▶ Exercise directions
Only the lines of the data below from the one with "Vajinanın İçine Boşalmadan" through the one with "Ana Sayfa (37, 48)" are wanted. Repeat them exactly.

▶ Stored data entries
________________

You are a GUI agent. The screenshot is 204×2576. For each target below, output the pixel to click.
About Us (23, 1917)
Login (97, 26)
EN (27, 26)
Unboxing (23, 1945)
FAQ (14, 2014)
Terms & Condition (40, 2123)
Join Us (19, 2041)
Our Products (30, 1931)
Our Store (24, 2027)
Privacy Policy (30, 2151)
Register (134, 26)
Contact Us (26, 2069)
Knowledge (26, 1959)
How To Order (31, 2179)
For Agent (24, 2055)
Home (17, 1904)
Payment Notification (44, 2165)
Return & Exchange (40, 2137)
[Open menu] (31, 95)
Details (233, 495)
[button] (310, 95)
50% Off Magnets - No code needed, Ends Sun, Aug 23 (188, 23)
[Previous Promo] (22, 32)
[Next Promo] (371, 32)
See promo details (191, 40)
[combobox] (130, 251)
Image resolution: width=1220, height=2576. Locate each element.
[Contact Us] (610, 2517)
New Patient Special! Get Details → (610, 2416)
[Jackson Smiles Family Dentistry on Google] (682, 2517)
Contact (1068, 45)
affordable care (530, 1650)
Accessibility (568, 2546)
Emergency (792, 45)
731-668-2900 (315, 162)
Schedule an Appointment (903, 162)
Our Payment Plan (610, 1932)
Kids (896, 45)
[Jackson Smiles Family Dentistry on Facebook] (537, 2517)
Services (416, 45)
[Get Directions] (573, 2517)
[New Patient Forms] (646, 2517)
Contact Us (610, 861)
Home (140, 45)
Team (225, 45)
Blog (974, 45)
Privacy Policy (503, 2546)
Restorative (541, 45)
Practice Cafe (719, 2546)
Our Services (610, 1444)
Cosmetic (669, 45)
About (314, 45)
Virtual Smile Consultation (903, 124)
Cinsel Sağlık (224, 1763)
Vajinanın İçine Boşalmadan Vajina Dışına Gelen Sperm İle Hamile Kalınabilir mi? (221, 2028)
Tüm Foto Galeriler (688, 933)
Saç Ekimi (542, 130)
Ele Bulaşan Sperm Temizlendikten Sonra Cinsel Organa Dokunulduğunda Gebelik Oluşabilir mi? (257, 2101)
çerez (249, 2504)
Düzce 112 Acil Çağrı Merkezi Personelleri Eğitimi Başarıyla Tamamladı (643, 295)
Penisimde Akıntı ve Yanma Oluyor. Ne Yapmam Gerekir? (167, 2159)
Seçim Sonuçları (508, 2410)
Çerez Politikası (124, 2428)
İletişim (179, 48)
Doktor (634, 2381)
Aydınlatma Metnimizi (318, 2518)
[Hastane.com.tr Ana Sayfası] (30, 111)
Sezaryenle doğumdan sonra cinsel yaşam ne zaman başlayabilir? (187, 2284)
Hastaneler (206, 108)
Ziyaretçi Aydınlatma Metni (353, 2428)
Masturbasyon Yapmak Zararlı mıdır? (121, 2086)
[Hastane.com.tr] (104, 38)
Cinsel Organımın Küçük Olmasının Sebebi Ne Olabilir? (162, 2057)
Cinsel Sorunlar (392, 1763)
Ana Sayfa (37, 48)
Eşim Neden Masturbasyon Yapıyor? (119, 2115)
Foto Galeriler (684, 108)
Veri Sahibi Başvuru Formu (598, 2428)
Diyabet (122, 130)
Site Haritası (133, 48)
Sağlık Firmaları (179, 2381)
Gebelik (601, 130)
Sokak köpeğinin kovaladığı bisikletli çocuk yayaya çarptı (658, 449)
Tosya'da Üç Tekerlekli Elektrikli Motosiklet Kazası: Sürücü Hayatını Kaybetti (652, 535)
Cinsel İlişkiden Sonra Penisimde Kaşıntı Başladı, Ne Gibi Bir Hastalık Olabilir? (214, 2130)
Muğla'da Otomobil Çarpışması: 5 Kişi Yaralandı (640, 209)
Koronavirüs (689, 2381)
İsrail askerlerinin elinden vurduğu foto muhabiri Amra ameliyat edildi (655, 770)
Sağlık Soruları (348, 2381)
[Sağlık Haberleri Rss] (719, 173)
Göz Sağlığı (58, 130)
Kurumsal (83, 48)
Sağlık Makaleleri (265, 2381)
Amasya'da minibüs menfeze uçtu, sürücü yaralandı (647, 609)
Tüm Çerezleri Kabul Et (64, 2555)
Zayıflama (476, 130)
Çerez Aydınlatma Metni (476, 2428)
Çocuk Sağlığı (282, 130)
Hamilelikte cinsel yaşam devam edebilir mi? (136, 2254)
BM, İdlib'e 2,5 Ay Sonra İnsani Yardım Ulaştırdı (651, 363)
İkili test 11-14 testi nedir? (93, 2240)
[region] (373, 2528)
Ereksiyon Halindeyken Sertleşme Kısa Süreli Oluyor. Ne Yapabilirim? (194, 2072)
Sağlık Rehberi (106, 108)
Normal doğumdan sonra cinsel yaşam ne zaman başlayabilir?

________________

▶ Answer below
Vajinanın İçine Boşalmadan Vajina Dışına Gelen Sperm İle Hamile Kalınabilir mi? (221, 2028)
Tüm Foto Galeriler (688, 933)
Saç Ekimi (542, 130)
Ele Bulaşan Sperm Temizlendikten Sonra Cinsel Organa Dokunulduğunda Gebelik Oluşabilir mi? (257, 2101)
çerez (249, 2504)
Düzce 112 Acil Çağrı Merkezi Personelleri Eğitimi Başarıyla Tamamladı (643, 295)
Penisimde Akıntı ve Yanma Oluyor. Ne Yapmam Gerekir? (167, 2159)
Seçim Sonuçları (508, 2410)
Çerez Politikası (124, 2428)
İletişim (179, 48)
Doktor (634, 2381)
Aydınlatma Metnimizi (318, 2518)
[Hastane.com.tr Ana Sayfası] (30, 111)
Sezaryenle doğumdan sonra cinsel yaşam ne zaman başlayabilir? (187, 2284)
Hastaneler (206, 108)
Ziyaretçi Aydınlatma Metni (353, 2428)
Masturbasyon Yapmak Zararlı mıdır? (121, 2086)
[Hastane.com.tr] (104, 38)
Cinsel Organımın Küçük Olmasının Sebebi Ne Olabilir? (162, 2057)
Cinsel Sorunlar (392, 1763)
Ana Sayfa (37, 48)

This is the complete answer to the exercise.